The oldest specimens we care for in the Natural History department are a collection of beautiful pressed plants collected by Dr Arthur Broughton, a local physician, in the 18th century. Composed of four volumes, these herbaria record plants collected from Bristol in the 1770's and Jamaica between 1780 and 1790.
As a boy, Arthur studied and collected plants from around Bristol, recording for the first time the rare Slender Hare's Ear (Bupleurum temissum) in the Avon Gorge. In 1782 at just 24, he was shipped out to Jamaica after suffering a bout of ill health. With his strength soon improved, he began to collect and study newly discovered plants from the Jamaican countryside, and translated Thunberg’s Latin article on the recipes for the Breadfruit tree. In recognition of his achievements, his name has been given to the 'Broughtonia' group of orchids, to the species Cassia broughtonii and an entire area in Western Jamaica. Broughton died in Jamaica, in 1796, and the herbarium was donated to the museum, where it has been cared for ever since.
Until 2015, the four volumes had been too fragile to open, but funding from Arts Council England's PRISM (Preservation of Industrial and Scientific Material) Fund, The Finnis Scott Foundation and Friends of Bristol Museums, Galleries and Archives (FBMGA) with our project partner Jamaican Goverment enabled painstaking conservation of each page by 'Pure Conservation', revealing these beautiful and fascinating specimens for the first time, which the Natural History Museum of Jamaica is helping us to identify. The collection offers a snapshot in time, allowing us to compare past plant populations in Jamaica and Bristol with those of today. This valuable resource is now fully accessible, and its beauty, history and biology can be researched and enjoyed by all.

○ ○ ○ ○

* [Exercise brief]
Write out the passage about Arthur Broughton's plant collection again. Start at "The oldest specimens", stop after "1780 and 1790.", and swap "pressed plants" for "dried plants".

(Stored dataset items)
○ ○ ○ ○

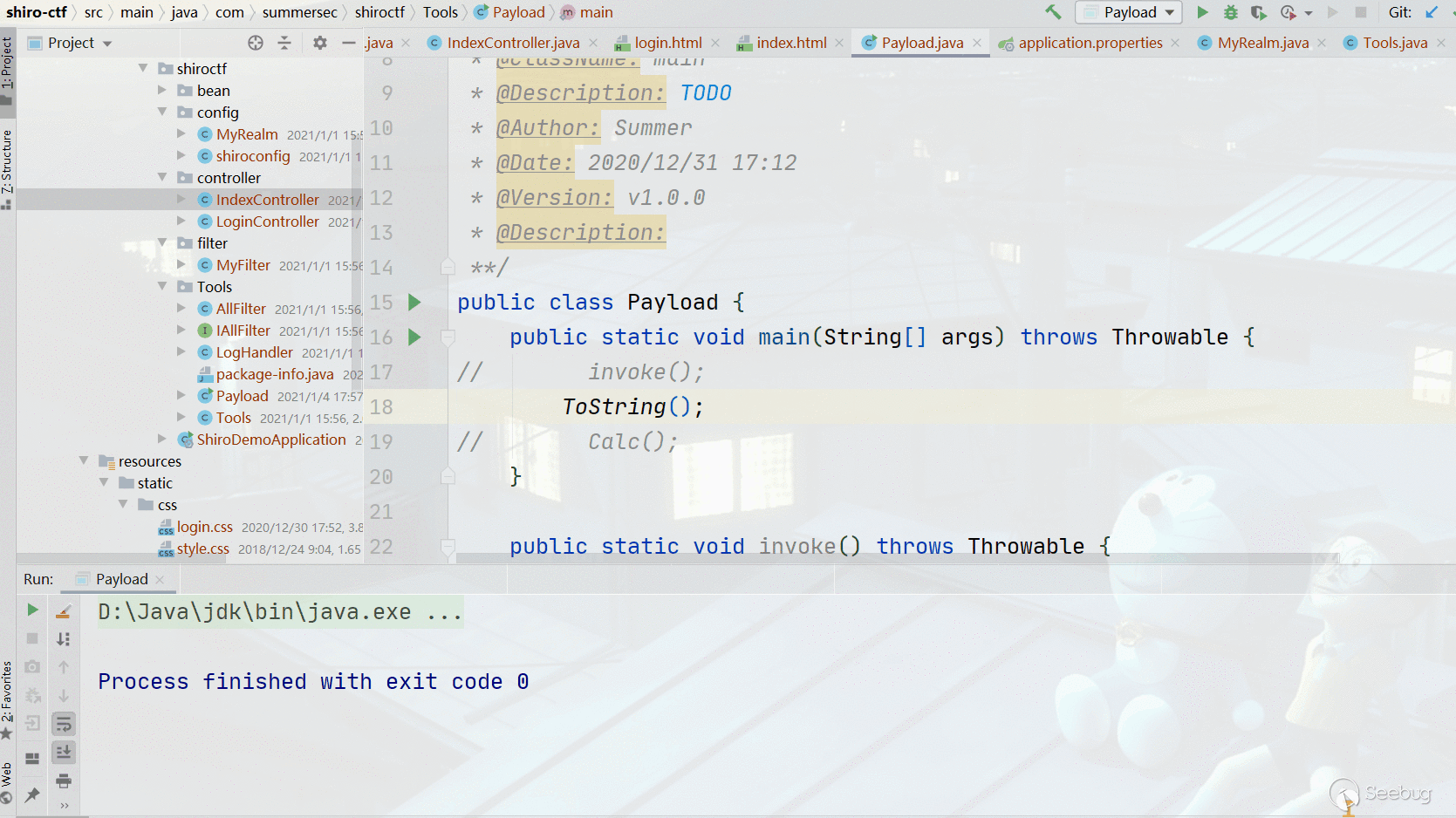Expand the bean folder
The width and height of the screenshot is (1456, 818).
(x=162, y=91)
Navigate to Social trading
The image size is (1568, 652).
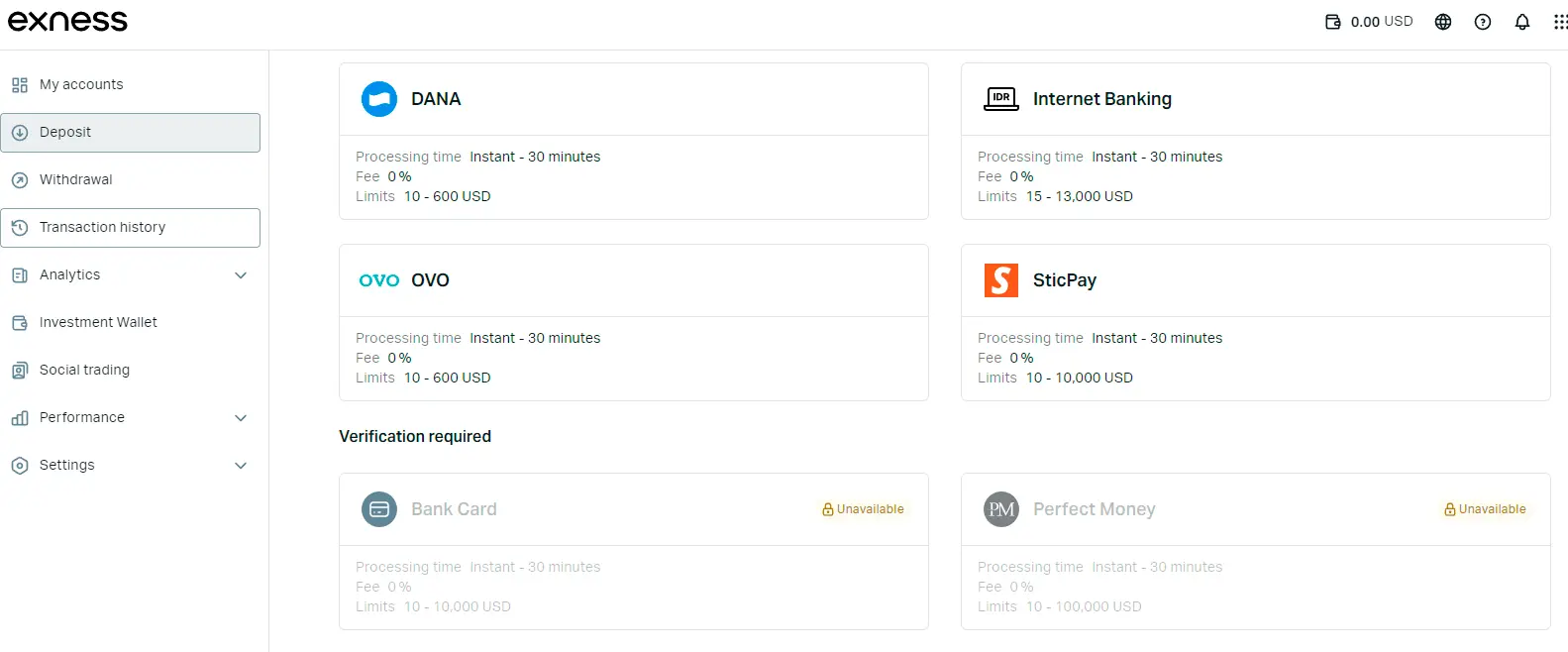(x=84, y=371)
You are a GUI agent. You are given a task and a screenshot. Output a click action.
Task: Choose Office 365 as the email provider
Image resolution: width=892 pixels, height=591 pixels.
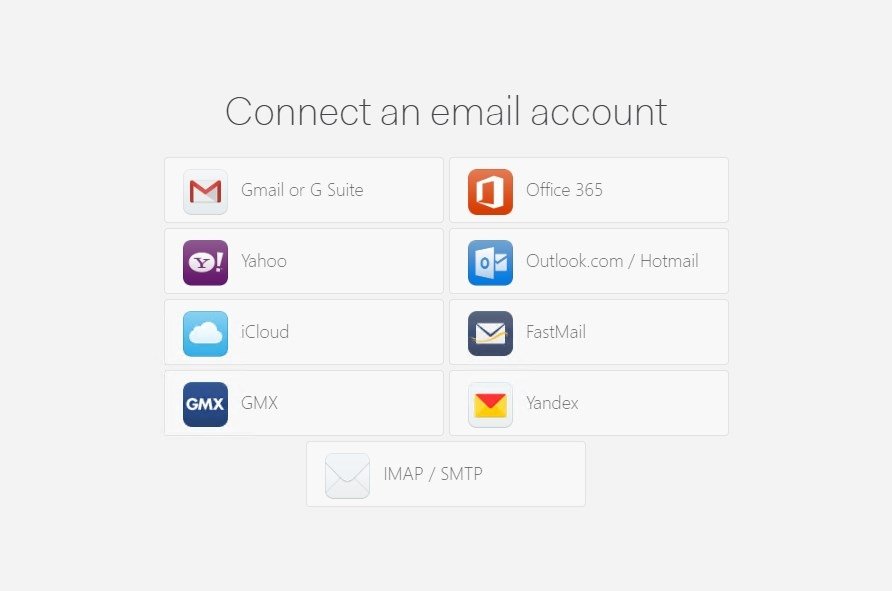pos(589,190)
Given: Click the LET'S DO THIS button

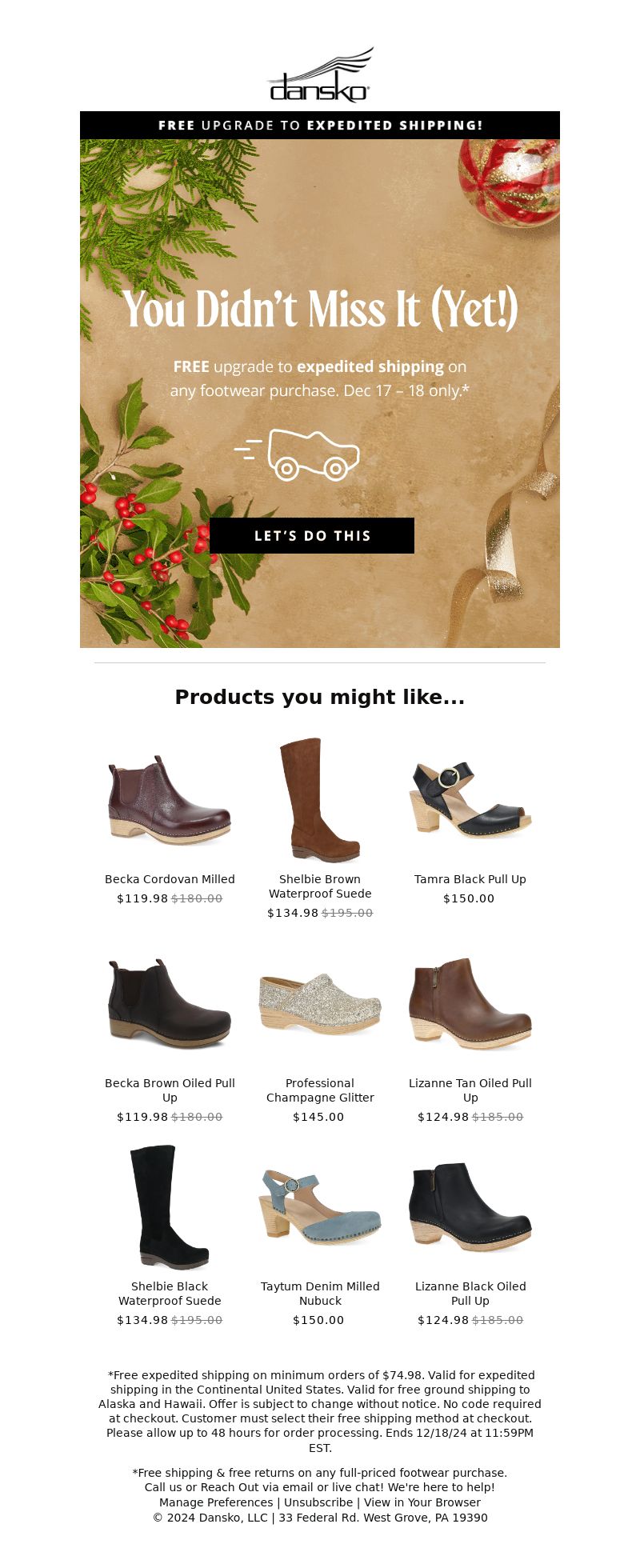Looking at the screenshot, I should (312, 535).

○ ○ ○ ○

* [Solution]
The oldest specimens we care for in the Natural History department are a collection of beautiful dried plants collected by Dr Arthur Broughton, a local physician, in the 18th century. Composed of four volumes, these herbaria record plants collected from Bristol in the 1770's and Jamaica between 1780 and 1790.